Differentials Workshop Cases
Disclaimer: These questions were generated at a CE lecture of AVMA. There may be context provided in the lecture that is not addressed in the answer to these questions. Paper links have been provided where possible/applicable. I linked to the publisher’s site to avoid any copyright issues. Some papers may be behind paywalls, though I try to use mostly open-access journals. Finally, many of these comments are opinions or thoughts based on experience in my situation; your patient’s situation may not apply to all comments. I try to link sources to questions about doses. It is recommended that you consider rechecking all doses prior.
How do you treat idiopathic head tremors?
a. There are no true therapies that work to get rid of all tremors. Some people with very severe versions will try to see if they respond to antiseizure medications, but they often are non-responsive. The best thing to do is try to distract the animal out of it with saying their name, food, or a toy. Some dogs will experience spontaneous improvement or resolution over time.
If you do not have access to MRI/CT, what is the best way to diagnose the ischemic event?
a. For vascular events, they only show up on MRI scans. CT scan doesn’t show them well. If you have neither, it is based on a lack of evidence for other conditions and improvement over time. Now, I have had a few vascular cats that took a while to improve (compared to the dog fibrocartilaginous embolisms). So, the best thing to do is evaluate what you can systemically with blood work and other diagnostics to the best of your ability or that owner allows, then treat the treatable. Many times, vascular events will improve over time and often will appear to improve even if you are treating another condition. In cats, looking at the heart is a worthwhile play.

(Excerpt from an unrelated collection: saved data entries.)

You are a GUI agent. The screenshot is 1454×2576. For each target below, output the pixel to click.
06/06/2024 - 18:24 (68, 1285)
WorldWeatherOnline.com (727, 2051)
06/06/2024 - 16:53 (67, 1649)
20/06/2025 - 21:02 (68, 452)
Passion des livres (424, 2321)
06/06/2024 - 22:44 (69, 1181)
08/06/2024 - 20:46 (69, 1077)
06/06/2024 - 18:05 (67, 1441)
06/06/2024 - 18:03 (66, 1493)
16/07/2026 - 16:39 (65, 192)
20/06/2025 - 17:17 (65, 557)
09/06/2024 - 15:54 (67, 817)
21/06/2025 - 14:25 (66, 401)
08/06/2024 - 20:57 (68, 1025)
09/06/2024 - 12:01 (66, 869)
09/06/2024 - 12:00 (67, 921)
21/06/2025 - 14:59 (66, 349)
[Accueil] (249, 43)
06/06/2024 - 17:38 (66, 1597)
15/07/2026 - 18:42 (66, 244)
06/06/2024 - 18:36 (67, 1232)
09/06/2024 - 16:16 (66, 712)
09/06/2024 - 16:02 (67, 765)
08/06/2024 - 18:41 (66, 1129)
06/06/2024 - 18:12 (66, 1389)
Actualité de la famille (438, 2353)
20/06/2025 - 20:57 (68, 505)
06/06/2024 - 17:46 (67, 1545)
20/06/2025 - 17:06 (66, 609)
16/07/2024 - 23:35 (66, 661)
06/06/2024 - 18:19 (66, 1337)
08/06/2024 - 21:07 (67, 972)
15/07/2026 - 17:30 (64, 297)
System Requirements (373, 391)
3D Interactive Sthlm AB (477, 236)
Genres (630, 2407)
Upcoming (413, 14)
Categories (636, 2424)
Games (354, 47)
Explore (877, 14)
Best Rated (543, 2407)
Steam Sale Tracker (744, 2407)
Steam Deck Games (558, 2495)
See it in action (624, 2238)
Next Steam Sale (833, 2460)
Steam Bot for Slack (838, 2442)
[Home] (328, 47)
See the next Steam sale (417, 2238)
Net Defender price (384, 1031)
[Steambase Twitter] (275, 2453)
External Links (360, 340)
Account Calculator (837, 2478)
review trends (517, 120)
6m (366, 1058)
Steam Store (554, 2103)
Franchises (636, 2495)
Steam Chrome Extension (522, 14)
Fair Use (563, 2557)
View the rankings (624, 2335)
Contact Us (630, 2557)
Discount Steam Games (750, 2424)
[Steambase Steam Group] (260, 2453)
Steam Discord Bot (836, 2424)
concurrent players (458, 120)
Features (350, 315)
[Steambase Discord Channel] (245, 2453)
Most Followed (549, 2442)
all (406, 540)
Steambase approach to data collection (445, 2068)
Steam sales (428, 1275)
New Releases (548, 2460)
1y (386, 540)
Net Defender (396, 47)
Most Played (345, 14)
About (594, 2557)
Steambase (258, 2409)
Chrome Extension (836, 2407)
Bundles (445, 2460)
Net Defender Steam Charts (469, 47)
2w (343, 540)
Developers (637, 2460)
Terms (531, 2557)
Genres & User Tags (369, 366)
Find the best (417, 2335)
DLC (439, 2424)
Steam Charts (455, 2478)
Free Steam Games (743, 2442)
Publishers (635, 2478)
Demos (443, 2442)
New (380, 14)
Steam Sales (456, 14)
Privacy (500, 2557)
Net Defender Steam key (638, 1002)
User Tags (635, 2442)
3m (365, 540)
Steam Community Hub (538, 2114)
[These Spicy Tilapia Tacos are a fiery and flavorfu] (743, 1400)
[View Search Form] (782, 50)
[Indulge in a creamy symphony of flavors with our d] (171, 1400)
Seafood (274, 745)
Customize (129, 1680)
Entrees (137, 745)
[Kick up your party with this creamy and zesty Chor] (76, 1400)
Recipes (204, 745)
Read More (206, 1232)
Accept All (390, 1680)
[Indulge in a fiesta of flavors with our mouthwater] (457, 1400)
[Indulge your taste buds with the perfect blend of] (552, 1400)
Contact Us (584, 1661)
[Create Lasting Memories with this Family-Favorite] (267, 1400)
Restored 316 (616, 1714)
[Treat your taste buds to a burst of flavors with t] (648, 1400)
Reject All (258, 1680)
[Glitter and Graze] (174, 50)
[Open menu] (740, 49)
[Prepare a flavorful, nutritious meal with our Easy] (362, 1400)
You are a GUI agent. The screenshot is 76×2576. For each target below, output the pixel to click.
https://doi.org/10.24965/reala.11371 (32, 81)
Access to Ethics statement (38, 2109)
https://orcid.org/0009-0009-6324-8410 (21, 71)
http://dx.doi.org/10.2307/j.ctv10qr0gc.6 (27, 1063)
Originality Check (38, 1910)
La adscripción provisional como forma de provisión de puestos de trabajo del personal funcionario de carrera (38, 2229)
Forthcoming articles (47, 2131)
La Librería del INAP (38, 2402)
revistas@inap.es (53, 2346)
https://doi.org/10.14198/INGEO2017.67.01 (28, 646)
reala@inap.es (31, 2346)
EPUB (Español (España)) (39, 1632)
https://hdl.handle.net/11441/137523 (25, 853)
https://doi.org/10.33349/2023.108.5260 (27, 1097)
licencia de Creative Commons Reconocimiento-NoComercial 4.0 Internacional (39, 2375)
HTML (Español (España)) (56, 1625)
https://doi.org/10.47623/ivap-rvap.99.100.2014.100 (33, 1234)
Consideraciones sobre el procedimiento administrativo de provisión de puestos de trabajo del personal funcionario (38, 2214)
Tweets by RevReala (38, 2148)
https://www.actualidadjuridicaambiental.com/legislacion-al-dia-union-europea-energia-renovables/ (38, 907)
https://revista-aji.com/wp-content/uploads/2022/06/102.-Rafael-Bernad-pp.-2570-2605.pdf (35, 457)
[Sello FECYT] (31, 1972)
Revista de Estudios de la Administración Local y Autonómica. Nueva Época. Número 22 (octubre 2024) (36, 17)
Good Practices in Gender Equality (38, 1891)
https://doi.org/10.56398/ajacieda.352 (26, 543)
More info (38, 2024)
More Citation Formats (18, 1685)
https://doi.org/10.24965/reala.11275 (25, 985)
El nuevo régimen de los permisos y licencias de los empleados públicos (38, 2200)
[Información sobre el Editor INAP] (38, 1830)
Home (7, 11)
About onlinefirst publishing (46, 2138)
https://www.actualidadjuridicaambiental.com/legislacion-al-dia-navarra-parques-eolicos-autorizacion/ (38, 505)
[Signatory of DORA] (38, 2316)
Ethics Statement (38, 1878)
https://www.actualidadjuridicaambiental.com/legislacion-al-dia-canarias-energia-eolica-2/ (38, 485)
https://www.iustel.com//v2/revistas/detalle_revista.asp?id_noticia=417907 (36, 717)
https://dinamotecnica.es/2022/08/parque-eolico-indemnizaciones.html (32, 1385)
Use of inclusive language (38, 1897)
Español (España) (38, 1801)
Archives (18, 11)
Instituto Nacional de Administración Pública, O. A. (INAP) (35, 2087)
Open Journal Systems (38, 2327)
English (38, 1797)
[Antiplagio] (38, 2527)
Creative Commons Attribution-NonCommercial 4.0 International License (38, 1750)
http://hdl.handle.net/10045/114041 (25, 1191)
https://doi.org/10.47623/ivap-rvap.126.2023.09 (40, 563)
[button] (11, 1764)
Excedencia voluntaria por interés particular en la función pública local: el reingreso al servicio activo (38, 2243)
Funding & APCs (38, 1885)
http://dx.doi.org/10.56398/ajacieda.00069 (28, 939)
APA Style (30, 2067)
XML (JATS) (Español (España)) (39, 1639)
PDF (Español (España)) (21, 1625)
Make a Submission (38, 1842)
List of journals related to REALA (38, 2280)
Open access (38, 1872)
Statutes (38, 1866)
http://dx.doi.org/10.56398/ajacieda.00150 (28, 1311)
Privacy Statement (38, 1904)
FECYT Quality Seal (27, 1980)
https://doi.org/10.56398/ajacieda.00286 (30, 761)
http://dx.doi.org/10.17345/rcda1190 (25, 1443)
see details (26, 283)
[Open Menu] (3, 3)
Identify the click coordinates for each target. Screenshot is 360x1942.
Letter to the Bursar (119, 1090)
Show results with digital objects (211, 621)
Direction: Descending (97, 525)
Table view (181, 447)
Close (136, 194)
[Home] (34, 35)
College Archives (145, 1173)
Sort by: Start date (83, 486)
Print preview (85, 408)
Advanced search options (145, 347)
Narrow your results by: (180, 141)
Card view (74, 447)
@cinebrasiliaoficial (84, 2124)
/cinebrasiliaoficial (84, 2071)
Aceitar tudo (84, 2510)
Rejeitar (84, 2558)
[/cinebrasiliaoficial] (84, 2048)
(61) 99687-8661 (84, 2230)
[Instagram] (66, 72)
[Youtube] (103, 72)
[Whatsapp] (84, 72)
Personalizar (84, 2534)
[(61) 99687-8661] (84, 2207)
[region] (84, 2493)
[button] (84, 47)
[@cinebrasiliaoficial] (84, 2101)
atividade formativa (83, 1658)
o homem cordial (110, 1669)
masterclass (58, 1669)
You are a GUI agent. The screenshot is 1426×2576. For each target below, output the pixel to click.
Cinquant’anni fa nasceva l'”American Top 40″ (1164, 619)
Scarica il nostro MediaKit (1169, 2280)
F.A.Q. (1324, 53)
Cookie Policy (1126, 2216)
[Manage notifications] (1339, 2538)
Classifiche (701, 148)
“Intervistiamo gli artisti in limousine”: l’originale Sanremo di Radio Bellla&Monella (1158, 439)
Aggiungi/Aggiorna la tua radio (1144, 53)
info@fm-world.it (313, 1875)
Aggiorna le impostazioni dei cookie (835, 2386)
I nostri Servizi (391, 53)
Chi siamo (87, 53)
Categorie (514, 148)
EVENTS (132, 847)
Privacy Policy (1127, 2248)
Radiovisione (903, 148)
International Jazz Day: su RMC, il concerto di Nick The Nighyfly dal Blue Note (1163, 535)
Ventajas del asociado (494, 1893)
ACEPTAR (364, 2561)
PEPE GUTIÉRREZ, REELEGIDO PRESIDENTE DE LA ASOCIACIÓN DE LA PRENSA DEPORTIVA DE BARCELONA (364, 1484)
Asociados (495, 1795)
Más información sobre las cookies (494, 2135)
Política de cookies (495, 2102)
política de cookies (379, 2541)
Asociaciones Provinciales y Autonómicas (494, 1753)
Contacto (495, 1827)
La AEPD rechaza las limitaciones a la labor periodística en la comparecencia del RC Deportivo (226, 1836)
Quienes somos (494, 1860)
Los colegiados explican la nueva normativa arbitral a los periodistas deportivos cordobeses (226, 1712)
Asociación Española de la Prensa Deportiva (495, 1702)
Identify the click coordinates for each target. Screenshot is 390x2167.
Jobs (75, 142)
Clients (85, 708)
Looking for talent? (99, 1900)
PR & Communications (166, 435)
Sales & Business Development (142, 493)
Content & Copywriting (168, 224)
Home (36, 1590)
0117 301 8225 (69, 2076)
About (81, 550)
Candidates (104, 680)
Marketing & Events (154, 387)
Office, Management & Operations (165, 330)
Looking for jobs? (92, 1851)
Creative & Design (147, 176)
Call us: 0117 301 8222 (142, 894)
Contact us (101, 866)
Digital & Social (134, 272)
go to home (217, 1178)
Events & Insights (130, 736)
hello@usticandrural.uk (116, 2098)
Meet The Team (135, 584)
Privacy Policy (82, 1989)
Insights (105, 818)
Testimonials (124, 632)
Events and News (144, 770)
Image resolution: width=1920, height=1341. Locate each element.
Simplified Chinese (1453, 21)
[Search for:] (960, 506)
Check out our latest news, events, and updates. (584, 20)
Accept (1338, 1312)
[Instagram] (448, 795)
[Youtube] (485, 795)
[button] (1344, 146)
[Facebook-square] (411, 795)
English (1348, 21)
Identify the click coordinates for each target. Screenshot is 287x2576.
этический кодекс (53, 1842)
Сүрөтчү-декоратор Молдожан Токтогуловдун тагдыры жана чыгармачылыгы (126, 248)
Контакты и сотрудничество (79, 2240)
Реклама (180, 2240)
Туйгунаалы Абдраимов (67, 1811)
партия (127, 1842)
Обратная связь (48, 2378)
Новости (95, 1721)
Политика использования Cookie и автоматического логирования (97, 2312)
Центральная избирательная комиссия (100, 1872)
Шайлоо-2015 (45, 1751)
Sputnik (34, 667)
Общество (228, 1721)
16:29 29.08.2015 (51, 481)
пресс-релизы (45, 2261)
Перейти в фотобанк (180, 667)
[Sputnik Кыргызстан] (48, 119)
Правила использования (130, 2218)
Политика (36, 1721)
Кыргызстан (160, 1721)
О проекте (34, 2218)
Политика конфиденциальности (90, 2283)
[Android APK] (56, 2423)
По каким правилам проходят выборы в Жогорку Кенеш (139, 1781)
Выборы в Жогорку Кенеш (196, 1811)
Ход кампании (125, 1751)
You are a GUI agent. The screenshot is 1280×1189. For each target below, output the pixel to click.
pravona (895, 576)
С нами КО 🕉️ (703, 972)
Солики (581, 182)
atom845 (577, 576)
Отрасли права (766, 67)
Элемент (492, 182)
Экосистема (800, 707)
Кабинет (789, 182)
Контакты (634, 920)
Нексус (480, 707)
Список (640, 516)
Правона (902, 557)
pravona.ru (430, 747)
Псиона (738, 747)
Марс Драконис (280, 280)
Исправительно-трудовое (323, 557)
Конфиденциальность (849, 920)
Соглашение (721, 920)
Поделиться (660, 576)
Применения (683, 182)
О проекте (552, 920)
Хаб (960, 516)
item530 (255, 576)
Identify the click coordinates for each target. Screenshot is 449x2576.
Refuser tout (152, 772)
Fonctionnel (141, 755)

Washout periods for steroids vs NSAIDs. E.g dog on carprofen for pain and then develops MUO. When to start steroids.
a. Ideally, 5 to 7 days if you look at the literature, I typically shoot for five if I can; however, what will kill the animal first? If I need steroids now, then by golly I’m going to inform the owner of the risks, load up on gastroprotectants, and do what I need to do to save the animals life. I think it all depends on the situation and the condition. There are times I have waited to be safe and times I said please GI tract stay with me on this.
Dog on carprofen and develop IVDD and has no deep pain, declined referral. Do you start steroids or wait and just do gabapentin and methocarbamol +/- diazepam.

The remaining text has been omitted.